### [Problem statement]
Each record in the listing below is to be duplicated exactly.

### [Data excerpts]
- Opening Delimiter -
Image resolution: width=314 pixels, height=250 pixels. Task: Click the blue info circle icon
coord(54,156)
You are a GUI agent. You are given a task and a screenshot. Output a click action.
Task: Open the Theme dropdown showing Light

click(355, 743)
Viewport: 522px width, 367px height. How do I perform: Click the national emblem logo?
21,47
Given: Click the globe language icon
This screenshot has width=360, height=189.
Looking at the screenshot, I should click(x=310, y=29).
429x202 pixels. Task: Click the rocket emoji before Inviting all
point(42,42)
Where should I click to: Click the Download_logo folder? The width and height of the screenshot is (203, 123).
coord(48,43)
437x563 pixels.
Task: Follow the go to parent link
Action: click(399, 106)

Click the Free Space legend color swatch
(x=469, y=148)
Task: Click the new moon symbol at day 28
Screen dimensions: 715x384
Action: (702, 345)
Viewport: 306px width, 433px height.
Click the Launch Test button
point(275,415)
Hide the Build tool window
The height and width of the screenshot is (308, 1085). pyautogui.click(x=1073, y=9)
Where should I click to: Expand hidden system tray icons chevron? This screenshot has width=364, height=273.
- Closing Delimiter -
### [Result of this exercise]
Image resolution: width=314 pixels, height=250 pixels. Task: Click the blue info circle icon
coord(54,156)
You are a GUI agent. You are given a task and a screenshot. Output a click action.
Task: Open the Theme dropdown showing Light

click(355, 743)
Viewport: 522px width, 367px height. How do I perform: Click the national emblem logo?
21,47
Given: Click the globe language icon
This screenshot has width=360, height=189.
Looking at the screenshot, I should click(x=310, y=29).
429x202 pixels. Task: Click the rocket emoji before Inviting all
point(42,42)
Where should I click to: Click the Download_logo folder? The width and height of the screenshot is (203, 123).
coord(48,43)
437x563 pixels.
Task: Follow the go to parent link
Action: click(399, 106)

Click the Free Space legend color swatch
(x=469, y=148)
Task: Click the new moon symbol at day 28
Screen dimensions: 715x384
Action: (702, 345)
Viewport: 306px width, 433px height.
Click the Launch Test button
point(275,415)
Hide the Build tool window
The height and width of the screenshot is (308, 1085). pyautogui.click(x=1073, y=9)
Where should I click to: Expand hidden system tray icons chevron? This screenshot has width=364, height=273.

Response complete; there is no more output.